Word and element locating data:
● ● ● ●

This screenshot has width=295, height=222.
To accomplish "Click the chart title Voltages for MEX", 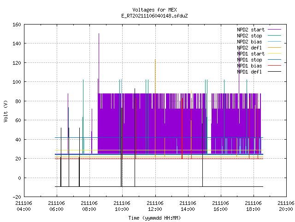I will coord(154,10).
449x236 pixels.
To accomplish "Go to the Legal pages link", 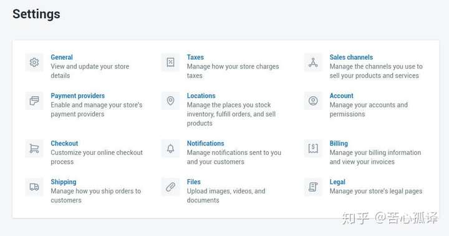I will [337, 182].
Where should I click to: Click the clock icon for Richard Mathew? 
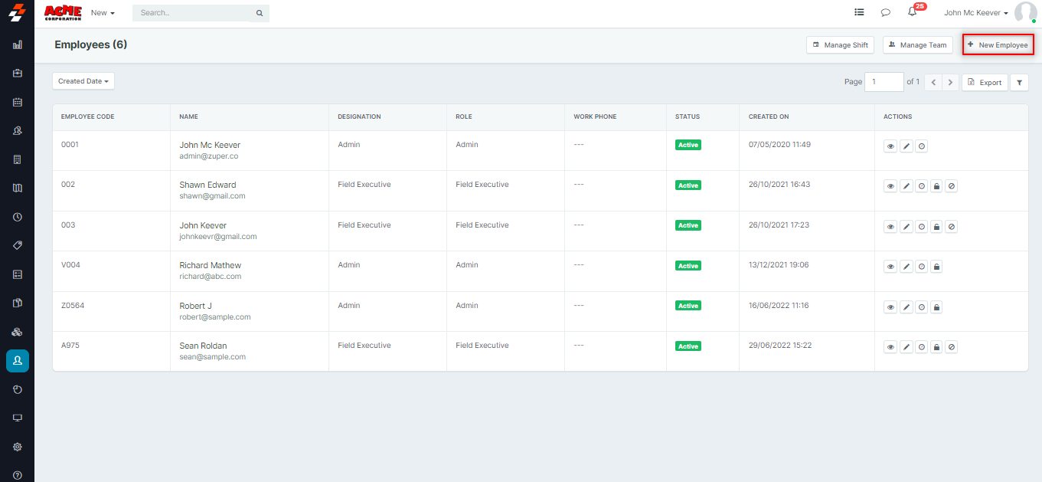(922, 267)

● ● ● ●

* [Required work]: Convert the material from the line containing "Where should I" through the end into a Markdown table with the columns Row and Line, numbering each row and omitting blank lines. Leave the pictures out of the table.

* [Task solution]:
| Row | Line |
|---|---|
| 1 | Where should I click to: Click the clock icon for Richard Mathew?  |
| 2 | (922, 267) |